The Mishana Community is a small group of people who have lived together on the bank of the Nanay river for over eighty years. Three generations of community members have lived in this remote jungle location, which is now part of the Allpahuayo-Mishana National Reserve. The total number of members is just over one hundred, and the population is not increasing. The lure of a better life making money in Iquitos or giving their children more opportunities has caused a slow decrease in population but for the most part, the number has stayed close to the same. The Mishanas who have stayed have no interest in living in Iquitos, where everyone seems to be rushing around all the time, trying to get somewhere as fast as they can and making their environment filthy with trash, their air filled with smog and noise, and their bodies filled with toxic food and stress.
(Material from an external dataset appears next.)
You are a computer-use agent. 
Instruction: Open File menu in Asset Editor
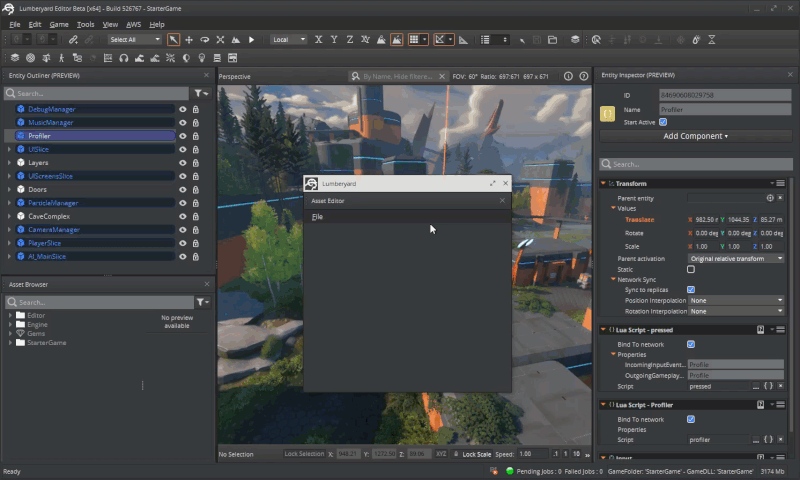[317, 216]
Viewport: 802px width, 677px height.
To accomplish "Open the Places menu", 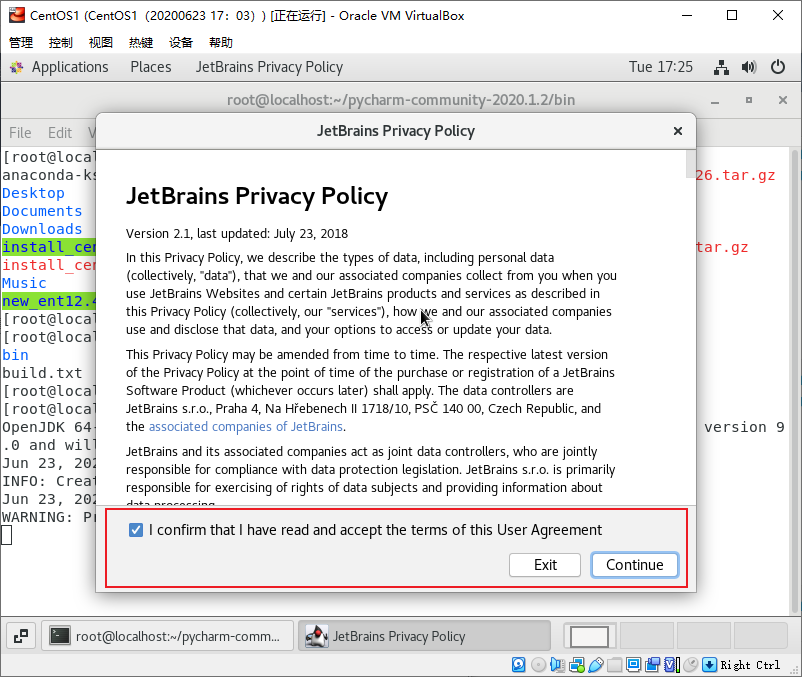I will pos(150,67).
If you’ve ever been to Iquitos, it is a far cry from a modern city like New York, where people’s stress levels are significantly higher, as is pollution and unhealthy living. But even though it is not as harsh as a modern city, Iquitos is still a city, and with motorcars, cars, motorcycles, buses, and trucks driving around everywhere, it is considered a dangerous place by the Mishana, who prefer the peace and calm of the Amazon Rainforest. Looking out onto a grey city street is certainly not as pleasant as looking out onto the jungle and the Nanay river.
Daily life in the Mishana community is slow paced and laid back. Some might say it is easy going, but few city dwellers could survive the manual labor aspects every day living in the jungle. It may not be stressful, but it is by no means easy. A typical day begins with collecting water from the well, fishing, or walking into the jungle to visit a private lot of cultivated land called a chacra. Every family has at least one chacra that provides them with the majority of their food. Some bulk items like rice, oil, sugar, and salt are brought in from a village that has road access to Iquitos, which is a two hour boat ride away from the Mishana Community.
While the Mishanas may not know how to use a computer or send an email, they know how to live off the land. With no electricity in the community, these strong and intelligent people manage to take care of all their needs with very little dependence on anything but their own hands and feet, and a machete or ax. The children are given responsibilities at a young age and while they do not have many toys, if any, they have no problem finding a way to have fun.
During the Ayahuasca Foundation’s retreats, the Mishanas help out in many different ways. Hunters provide wild jungle meat from the surrounding area. Fisherman provide freshly caught fish from the river or nearby lakes. Plantains, yucca, and a variety of fruit are provided from their chacras, and medicinal plants from their gardens and the jungle. Whatever they can do to help out is always done without hesitation and usually with a smile. It is such a pleasure to meet these people and to get to know them, for it is the dream and fantasy of most people to live the way they do, without being dependent on corporations for survival.